Konu hepinizin hafızalarında taze, çünkü geçtiğimiz haftalarda gündeme servis edildi. Suriye'nin iç huzursuzluğu elbette Türkiye'yi de yakından ilgilendiriyor, ülkemize sığınan Suriye vatandaşlarını da katarsanız, bir yerde doğrudan kapsıyor. ABD ve çıkar ortakları, oldubittiye gelen Arap Baharı'nın ardından Suriye'de de benzer bir gelişmeyi istemekte; Esad rejimi dağılacak, Suriye'de daha kolay kontrol edilebilir bir yönetim tesis edilecek. Bu gelişmeleri Türkiye'nin bir bölümünü de kapsayacak bir Kürt devletine zemin hazırlamak olarak değerlendirenler de var, Esad yönetiminin demokratik olmadığına yaslayanlar da, tartışma sonsuz. Dışişleri Bakanı Ahmet Davutoğlu "komşularla sıfır sorun" politikasını istese de uygulayamadı. Davutoğlu'nu bugünlerde eleştiren çok. Güney komşularımız açısından sorunsuz bir siyaseti başarmayı bu kadar çok isteyip ve üstüne üstlük bu kadar çok çaba göstermiş başka bir dışişleri bakanı bilmiyorum. Ancak mesele açıktır, siz güçlü (bilen, beraber olan ve kendi kaynaklarına sahip) konumda değilseniz, başkasının sözünden de pek çıkamazsınız.
Hiç mi kalmadı Beyaz Saray'da, soğuk savaş yıllarının üslup bilen bir bürokratı?

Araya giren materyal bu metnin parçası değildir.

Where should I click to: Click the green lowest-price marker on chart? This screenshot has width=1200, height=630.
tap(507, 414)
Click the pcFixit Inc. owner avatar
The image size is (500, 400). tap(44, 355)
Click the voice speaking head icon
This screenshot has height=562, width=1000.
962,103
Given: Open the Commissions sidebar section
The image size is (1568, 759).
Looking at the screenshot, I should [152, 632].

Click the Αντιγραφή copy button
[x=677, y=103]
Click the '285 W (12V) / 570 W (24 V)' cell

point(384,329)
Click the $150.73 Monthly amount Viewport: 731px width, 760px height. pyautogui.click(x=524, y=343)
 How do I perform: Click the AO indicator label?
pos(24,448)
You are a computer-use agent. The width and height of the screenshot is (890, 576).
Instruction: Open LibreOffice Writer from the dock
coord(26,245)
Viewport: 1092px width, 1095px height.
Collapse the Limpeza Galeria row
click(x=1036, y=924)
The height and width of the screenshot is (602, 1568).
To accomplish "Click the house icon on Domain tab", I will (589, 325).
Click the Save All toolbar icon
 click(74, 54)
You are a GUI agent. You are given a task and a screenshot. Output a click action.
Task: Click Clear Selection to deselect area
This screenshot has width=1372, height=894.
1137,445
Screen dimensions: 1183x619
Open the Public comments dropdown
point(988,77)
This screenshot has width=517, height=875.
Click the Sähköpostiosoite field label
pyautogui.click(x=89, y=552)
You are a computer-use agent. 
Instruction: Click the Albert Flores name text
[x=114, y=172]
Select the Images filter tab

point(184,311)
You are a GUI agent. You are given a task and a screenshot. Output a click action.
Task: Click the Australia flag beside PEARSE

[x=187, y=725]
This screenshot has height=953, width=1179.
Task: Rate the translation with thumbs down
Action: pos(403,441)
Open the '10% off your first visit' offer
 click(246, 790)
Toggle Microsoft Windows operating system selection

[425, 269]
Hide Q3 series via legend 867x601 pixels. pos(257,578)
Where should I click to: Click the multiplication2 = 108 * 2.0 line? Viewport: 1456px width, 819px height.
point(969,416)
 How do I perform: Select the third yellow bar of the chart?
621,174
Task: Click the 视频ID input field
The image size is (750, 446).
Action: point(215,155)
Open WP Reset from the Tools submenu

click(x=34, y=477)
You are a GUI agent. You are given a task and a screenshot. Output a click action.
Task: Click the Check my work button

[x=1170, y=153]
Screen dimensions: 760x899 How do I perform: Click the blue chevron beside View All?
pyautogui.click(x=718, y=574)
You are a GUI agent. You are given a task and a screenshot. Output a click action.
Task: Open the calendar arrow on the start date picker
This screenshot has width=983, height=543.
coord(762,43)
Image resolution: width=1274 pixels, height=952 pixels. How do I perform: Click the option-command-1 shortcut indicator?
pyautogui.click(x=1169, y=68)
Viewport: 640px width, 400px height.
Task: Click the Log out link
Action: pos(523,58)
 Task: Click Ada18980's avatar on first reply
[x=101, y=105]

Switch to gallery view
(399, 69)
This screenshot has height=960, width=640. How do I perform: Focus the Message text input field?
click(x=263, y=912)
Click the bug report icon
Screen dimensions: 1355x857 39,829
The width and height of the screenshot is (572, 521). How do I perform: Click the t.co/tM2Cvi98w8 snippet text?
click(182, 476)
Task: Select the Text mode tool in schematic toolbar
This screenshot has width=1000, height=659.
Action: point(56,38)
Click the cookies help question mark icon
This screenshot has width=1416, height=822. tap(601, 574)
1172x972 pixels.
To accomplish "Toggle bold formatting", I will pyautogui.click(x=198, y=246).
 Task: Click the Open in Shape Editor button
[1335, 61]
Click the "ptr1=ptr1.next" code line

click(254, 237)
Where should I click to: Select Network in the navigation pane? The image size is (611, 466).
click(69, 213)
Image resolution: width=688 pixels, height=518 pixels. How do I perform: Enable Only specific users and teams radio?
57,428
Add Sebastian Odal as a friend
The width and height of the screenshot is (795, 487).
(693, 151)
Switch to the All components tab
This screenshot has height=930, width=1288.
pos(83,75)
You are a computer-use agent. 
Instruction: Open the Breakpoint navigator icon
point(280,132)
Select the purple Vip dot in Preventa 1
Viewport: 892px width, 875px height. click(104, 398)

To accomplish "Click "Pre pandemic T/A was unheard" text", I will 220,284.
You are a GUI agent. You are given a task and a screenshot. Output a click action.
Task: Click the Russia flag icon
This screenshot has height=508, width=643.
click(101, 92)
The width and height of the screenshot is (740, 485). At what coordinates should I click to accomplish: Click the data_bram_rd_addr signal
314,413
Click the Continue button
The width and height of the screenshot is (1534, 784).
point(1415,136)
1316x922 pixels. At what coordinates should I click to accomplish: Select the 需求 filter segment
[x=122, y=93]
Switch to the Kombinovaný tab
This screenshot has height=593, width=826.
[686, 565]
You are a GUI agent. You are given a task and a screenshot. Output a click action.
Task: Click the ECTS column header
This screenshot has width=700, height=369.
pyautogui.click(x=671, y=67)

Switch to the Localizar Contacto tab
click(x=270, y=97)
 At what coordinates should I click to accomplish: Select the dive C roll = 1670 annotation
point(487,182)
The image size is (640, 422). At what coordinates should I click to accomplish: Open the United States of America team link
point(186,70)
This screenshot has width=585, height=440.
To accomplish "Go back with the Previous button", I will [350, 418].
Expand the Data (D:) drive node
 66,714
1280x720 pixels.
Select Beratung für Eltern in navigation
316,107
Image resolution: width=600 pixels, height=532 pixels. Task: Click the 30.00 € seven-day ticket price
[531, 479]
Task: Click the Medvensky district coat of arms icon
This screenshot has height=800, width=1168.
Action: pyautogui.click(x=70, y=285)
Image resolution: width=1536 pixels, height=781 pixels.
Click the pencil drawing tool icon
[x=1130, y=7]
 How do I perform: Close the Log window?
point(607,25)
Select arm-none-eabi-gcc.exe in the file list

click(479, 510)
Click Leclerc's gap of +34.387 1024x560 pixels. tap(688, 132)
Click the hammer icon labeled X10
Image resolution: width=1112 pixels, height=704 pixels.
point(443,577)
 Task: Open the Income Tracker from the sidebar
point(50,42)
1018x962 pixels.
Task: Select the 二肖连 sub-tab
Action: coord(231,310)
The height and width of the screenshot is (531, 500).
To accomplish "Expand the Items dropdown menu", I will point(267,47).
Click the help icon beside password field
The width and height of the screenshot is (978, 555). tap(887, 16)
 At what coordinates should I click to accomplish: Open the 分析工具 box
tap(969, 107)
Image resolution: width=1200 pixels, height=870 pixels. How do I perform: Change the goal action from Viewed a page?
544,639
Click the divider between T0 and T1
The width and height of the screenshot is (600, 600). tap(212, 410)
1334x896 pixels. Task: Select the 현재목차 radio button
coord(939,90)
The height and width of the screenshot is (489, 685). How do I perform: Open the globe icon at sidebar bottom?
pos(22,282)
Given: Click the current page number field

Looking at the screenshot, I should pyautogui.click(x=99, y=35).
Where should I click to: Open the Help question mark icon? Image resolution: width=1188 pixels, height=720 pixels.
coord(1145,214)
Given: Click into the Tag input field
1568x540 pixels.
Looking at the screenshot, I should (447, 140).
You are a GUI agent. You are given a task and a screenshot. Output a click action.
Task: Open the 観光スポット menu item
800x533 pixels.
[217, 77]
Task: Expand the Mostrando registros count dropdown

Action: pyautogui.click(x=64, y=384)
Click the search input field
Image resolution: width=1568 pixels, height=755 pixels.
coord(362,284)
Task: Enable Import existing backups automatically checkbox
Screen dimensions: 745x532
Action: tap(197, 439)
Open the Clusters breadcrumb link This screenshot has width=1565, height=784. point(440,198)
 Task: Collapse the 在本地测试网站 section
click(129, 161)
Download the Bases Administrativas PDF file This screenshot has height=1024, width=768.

Biraz aklı eren herkes, yukarıda anlattıklarımın aslında işyerinde, dernek yönetiminde ve hatta geniş ailelerde bile geçerli olduğunu kavrayacaktır. Ancak Obama'nın sopası bu değerlendirmelerin hepsinden daha garip, üstüne üstlük bir o kadar da çirkin bir şekilde sokuldu gündemimize. Neymiş, Başbakan Erdoğan Obama ile telefon görüşmesi yaparken çekilmiş. Amerikan başkanlarının telefon görüşmesi yaparken fotoğraf çektirmek gibi bir Beyaz Saray geleneği olduğunu bu sayede öğrendik desem bilmem yanılır mıyım? Oysa görüntü açık, Obama'nın sol elinde telefon, sağ eliyle beysbol sopasını tutuyor. Ve derken Beyaz Saray'dan bir başka açıklama geliyor, "Obama bu fotoğrafı Başbakan Erdoğan'la samimiyetini ifade etmek için çektirdi" diye. Öyle bir açıklama ki, fotoğrafın kendisinden daha büyük bir gaf. Obama bizim Başbakan'ın beysbol tutkunu olduğunu zannediyor desem, Amerikan Dışişleri'ne de CIA'e de haksızlık olacak. Gaf daha büyük görünüyor, yani Beyaz Saray'da üslup yerlerde sürünüyor. Sopa denen kavram bizim bu coğrafyada da vardır, hatta çoğumuz yakından tanışıktır. Önceden uyarmak gibi bir amaçla kullanılacak olursa, "aba altından sopa göstermek" denir, bunun gerekçesi bellidir. Çünkü bizim coğrafyada meseleler uzlaşarak halledilir, silah sadece kapışmak kaçınılmazsa çekilir. Siz hiç silahın kabzasını okşayan kovboy gördünüz mü ki, sopasının sapını okşayan başkan olsun?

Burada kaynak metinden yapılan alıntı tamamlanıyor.